Your answer should be the line that contains "The image size is (1100, 900)." and each line after it, restated word for word through the final line of the entries.

■ Extracted records
- - -

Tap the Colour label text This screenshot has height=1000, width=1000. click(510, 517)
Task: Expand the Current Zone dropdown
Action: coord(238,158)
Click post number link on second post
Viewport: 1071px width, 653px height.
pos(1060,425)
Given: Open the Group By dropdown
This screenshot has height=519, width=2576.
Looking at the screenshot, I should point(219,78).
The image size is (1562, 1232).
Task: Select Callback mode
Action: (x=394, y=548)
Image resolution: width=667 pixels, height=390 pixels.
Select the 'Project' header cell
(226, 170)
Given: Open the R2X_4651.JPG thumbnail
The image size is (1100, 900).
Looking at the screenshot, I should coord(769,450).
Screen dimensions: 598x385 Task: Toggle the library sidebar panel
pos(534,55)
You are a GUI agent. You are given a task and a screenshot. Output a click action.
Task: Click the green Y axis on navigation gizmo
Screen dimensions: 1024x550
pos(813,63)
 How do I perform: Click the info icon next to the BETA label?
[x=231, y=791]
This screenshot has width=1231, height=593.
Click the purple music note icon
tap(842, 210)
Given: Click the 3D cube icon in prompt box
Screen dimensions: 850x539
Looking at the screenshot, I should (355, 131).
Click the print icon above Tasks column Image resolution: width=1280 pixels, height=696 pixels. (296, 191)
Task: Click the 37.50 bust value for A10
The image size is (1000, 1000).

- - -

■ Written answer
The image size is (1100, 900).
Looking at the screenshot, I should coord(769,450).
Screen dimensions: 598x385 Task: Toggle the library sidebar panel
pos(534,55)
You are a GUI agent. You are given a task and a screenshot. Output a click action.
Task: Click the green Y axis on navigation gizmo
Screen dimensions: 1024x550
pos(813,63)
 How do I perform: Click the info icon next to the BETA label?
[x=231, y=791]
This screenshot has width=1231, height=593.
Click the purple music note icon
tap(842, 210)
Given: Click the 3D cube icon in prompt box
Screen dimensions: 850x539
Looking at the screenshot, I should (355, 131).
Click the print icon above Tasks column Image resolution: width=1280 pixels, height=696 pixels. (296, 191)
Task: Click the 37.50 bust value for A10
The image size is (1000, 1000).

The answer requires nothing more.